Recently I’ve been learning about spontaneous symmetry breaking (SSB) for gauge theories. I’ve stumbled across some really helpful resources, such as Hamilton’s Mathematical Gauge Theory – With Applications to the Standard Model.

However I think I’m getting confused about the symmetries involved. In particular, I’m getting mixed up about when we want something to be $G$-invariant vs $\mathcal{G}$-invariant.

Suppose we have a gauge theory involving:

  • A principal $G$-bundle $P \rightarrow M$ with structure group given by a compact Lie group $G$.
  • A complex representation $\rho: G \rightarrow \text{GL} \left( W \right)$, where $W$ is a finite complex vector space with the standard Hermitian form.
  • The associated vector bundle $E \rightarrow M$ with $E = P \times_{\rho} W$.
  • Gauge group $\mathcal{G}$ of $P$.

In general, my question is this: when do we expect objects in our theory to be $G$-invariant vs $\mathcal{G}$-invariant?

Let me give some examples which have confused me. I know connection 1-forms describe our gauge fields, and sections of $E$ describe our Higgs fields.

  • If we introduce a potential function $V: \Gamma \left( E \right) \rightarrow \mathbb{R}$ for our Higgs fields, should $V$ be $G$-invariant or $\mathcal{G}$-invariant?
  • Should our Lagrangian be $G$-invariant or $\mathcal{G}$-invariant?
  • Given a vacuum vector $w_0 \in W$, which minimizes $V$, we can define the unbroken subgroup to be the isotropy group / stabilizer $H$ of $w_0$. If $H \subset G$ is a proper subgroup, then we have a spontaneously broken symmetry. However I thought the full initial symmetry we expected of our system was $\mathcal{G}$, not $G$?

I thought $\mathcal{G}$ was the symmetry group for our theory, so we always should expect objects to be $\mathcal{G}$-invariant. However I've often seen authors assume $G$-invariance instead.

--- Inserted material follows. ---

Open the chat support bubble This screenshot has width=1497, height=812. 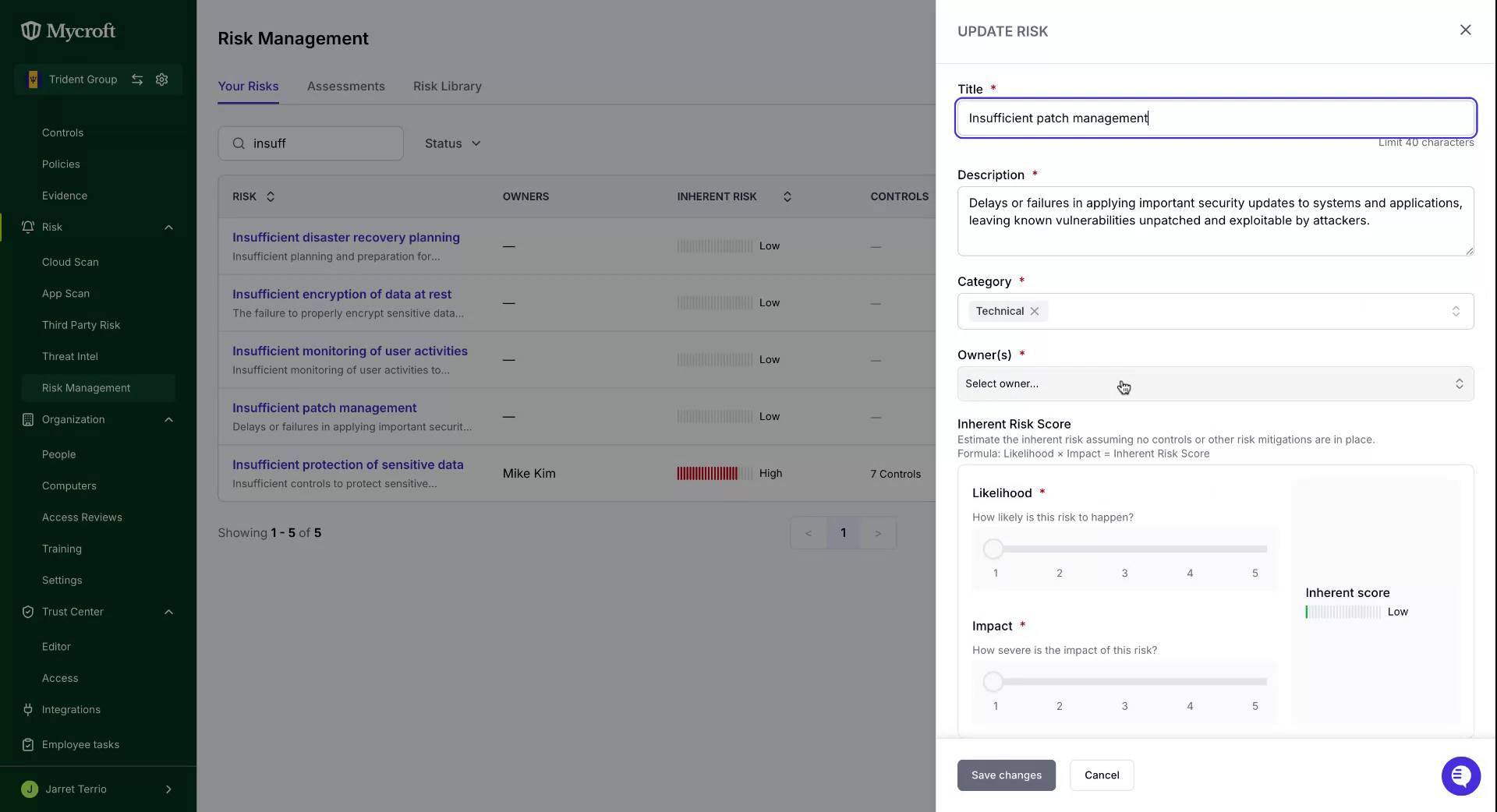(x=1460, y=775)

Perhaps I’ve got something basic wrong here. Or maybe I’m confused because I am interested in SSB for arbitrary gauge theories, while texts like Hamilton often make assumptions I’m not accustomed to (due to their interest in physical applications). For example, Hamilton assumes $G$ is compact and $M$ is Minkowski space (so connected and simply connected) so $P$ is trivial. In this case, I know $\mathcal{G} \simeq \text{Map} \left( M, G \right)$. Perhaps this is why some objects can be said to be $G$-invariant rather than $\mathcal{G}$-invariant?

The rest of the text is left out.